Without changing anything, transcribe all of the entries.

--- RECORDS FOR THE TASK Enclosed Below ---

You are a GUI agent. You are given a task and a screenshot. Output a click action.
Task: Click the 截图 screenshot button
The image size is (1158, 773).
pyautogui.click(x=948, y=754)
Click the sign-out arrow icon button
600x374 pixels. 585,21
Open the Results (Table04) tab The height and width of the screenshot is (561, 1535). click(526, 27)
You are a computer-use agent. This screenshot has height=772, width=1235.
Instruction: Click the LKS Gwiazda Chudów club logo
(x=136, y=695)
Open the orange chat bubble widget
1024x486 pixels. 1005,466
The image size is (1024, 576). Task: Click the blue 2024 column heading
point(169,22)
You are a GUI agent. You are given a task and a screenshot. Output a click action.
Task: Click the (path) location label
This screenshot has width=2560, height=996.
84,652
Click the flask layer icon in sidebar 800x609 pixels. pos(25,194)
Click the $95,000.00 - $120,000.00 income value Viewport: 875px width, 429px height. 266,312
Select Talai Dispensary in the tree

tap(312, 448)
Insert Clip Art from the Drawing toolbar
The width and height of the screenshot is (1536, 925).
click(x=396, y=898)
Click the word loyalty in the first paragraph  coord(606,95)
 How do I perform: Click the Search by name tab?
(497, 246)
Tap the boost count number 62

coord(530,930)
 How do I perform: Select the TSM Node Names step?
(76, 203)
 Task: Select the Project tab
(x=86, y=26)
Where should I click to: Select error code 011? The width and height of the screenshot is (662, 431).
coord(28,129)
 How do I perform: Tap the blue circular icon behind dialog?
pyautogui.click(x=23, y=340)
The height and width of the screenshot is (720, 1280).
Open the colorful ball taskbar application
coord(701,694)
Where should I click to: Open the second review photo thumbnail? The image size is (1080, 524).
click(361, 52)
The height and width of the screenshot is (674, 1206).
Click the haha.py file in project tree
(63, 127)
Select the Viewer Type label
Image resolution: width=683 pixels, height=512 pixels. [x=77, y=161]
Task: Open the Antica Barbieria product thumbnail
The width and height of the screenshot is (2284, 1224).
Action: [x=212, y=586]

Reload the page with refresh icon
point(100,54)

--- End of Enclosed RECORDS FOR THE TASK ---

## [WRITTEN SOLUTION]
You are a GUI agent. You are given a task and a screenshot. Output a click action.
Task: Click the 截图 screenshot button
The image size is (1158, 773).
pyautogui.click(x=948, y=754)
Click the sign-out arrow icon button
600x374 pixels. 585,21
Open the Results (Table04) tab The height and width of the screenshot is (561, 1535). click(526, 27)
You are a computer-use agent. This screenshot has height=772, width=1235.
Instruction: Click the LKS Gwiazda Chudów club logo
(x=136, y=695)
Open the orange chat bubble widget
1024x486 pixels. 1005,466
The image size is (1024, 576). Task: Click the blue 2024 column heading
point(169,22)
You are a GUI agent. You are given a task and a screenshot. Output a click action.
Task: Click the (path) location label
This screenshot has width=2560, height=996.
84,652
Click the flask layer icon in sidebar 800x609 pixels. pos(25,194)
Click the $95,000.00 - $120,000.00 income value Viewport: 875px width, 429px height. 266,312
Select Talai Dispensary in the tree

tap(312, 448)
Insert Clip Art from the Drawing toolbar
The width and height of the screenshot is (1536, 925).
click(x=396, y=898)
Click the word loyalty in the first paragraph  coord(606,95)
 How do I perform: Click the Search by name tab?
(497, 246)
Tap the boost count number 62

coord(530,930)
 How do I perform: Select the TSM Node Names step?
(76, 203)
 Task: Select the Project tab
(x=86, y=26)
Where should I click to: Select error code 011? The width and height of the screenshot is (662, 431).
coord(28,129)
 How do I perform: Tap the blue circular icon behind dialog?
pyautogui.click(x=23, y=340)
The height and width of the screenshot is (720, 1280).
Open the colorful ball taskbar application
coord(701,694)
Where should I click to: Open the second review photo thumbnail? The image size is (1080, 524).
click(361, 52)
The height and width of the screenshot is (674, 1206).
Click the haha.py file in project tree
(63, 127)
Select the Viewer Type label
Image resolution: width=683 pixels, height=512 pixels. [x=77, y=161]
Task: Open the Antica Barbieria product thumbnail
The width and height of the screenshot is (2284, 1224).
Action: [x=212, y=586]

Reload the page with refresh icon
point(100,54)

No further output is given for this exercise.